On 30 Oct 2012, at 18:39, Stephen P. King wrote:

On 10/30/2012 12:51 PM, Bruno Marchal wrote:

On 30 Oct 2012, at 17:04, meekerdb wrote:

On 10/30/2012 4:30 AM, Bruno Marchal wrote:

My argument is that concepts of truth and provability of theorems apply only to the concepts of numbers and their constructions, not to numbers themselves.

Truth applies to proposition, or sentences representing them for some machine/numbers. If not, comp does not even makes sense.

So your are agreeing? "Two" has no truth value, but "Two equals one plus one." does.

Yes I agree. It seems I insisted on this a lot.
But in this context, it seems that Stephen was using this to assert that the truth of, say "Two equals one plus one." depend on some numbers or subject having to discover it, or prove it.

Bruno

http://iridia.ulb.ac.be/~marchal/


Dear Bruno,

My point is that a number is not a capable of being an ontological primitive

Then I can stop reading as you need to assume the numbers (or anything Turing equivalent) to get them.





*and* having some particular set of values and meanings.

I just assume

x + 0 = x
x + s(y) = s(x + y)

 x *0 = 0
 x*s(y) = x*y + x

And hope you understand.






A statement, such as 2 = 1+1 or two equals one plus one, are said truthfully to have the same meaning because there are multiple and separable entities that can have the agreement on the truth value. In the absence of the ability to judge a statement independently of any particular entity capable of "understanding" the statement, there is no meaning to the concept that the statement is true or false. To insist that a statement has a meaning and is true (or false) in an ontological condition where no entities capable of judging the meaning, begs the question of meaningfulness! You are taking for granted some things that your arguments disallow.

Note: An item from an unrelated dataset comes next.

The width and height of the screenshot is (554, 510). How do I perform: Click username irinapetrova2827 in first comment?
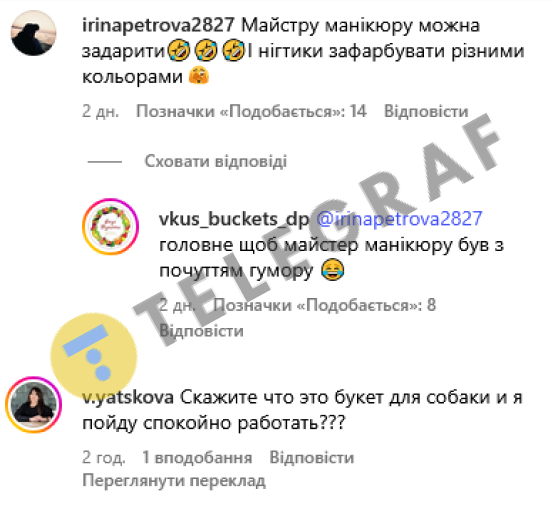point(158,25)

Do you agree that during the five seconds just after the Big Bang (assuming that theory) there might not have been any possible observers. But then the Big Bang has no more sense.

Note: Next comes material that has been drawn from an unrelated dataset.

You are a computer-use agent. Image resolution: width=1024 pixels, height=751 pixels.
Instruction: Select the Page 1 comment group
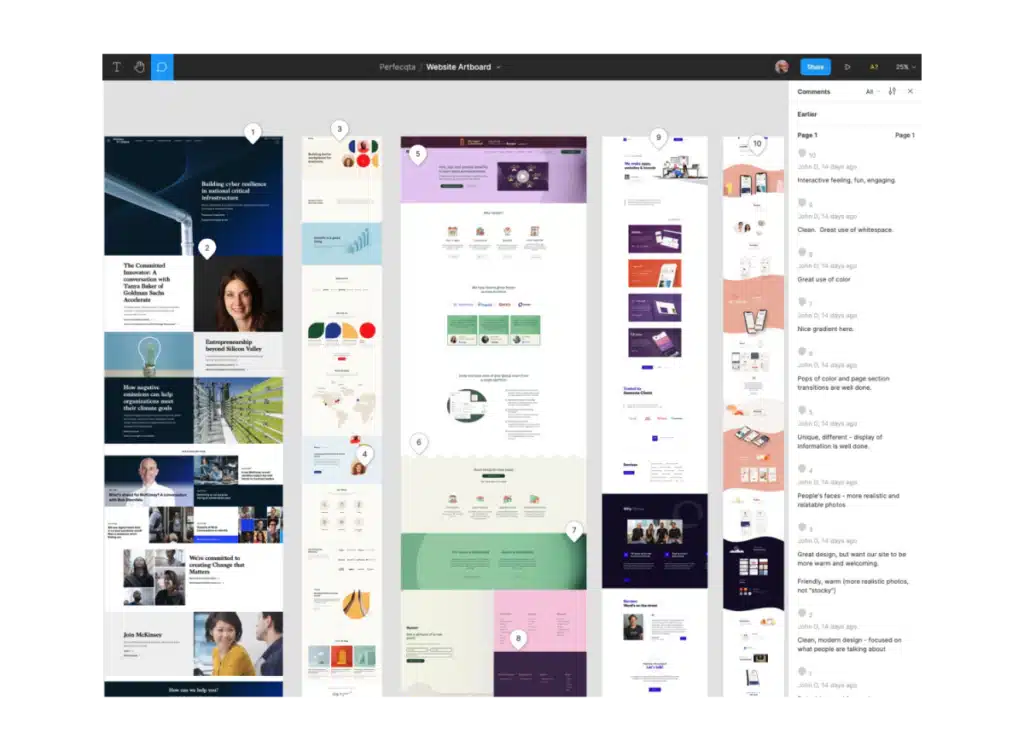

I think Brent is right, and Quentin. You confuse 1+1=2 with human expression for pointing on that proposition. You obviously needs human to understand those " "1+1=2" ", but the content of "1+1=2" has simply no relation at all with the human, or with a physical universe.

I asked you some time ago if you agree with the use of the excluded middle in arithmetic. It asserts that for any arithmetical proposition P, even highly non computably verifiable, you can accept as new arithmetical truth the proposition asserting that P v ~P. Which intuitive meaning that the proposition is unambiguously either true, or false, despite you have no idea if it is P or ~P which is the true one. To accept this means that you accept that such truth are independent of the means to prove or verify them.

Even intuitionist (who are sort of mathematical solipsist) accept, for P arithmetical, the proposition ~ ~ (P v ~P), which makes them already realist in the sense used in comp.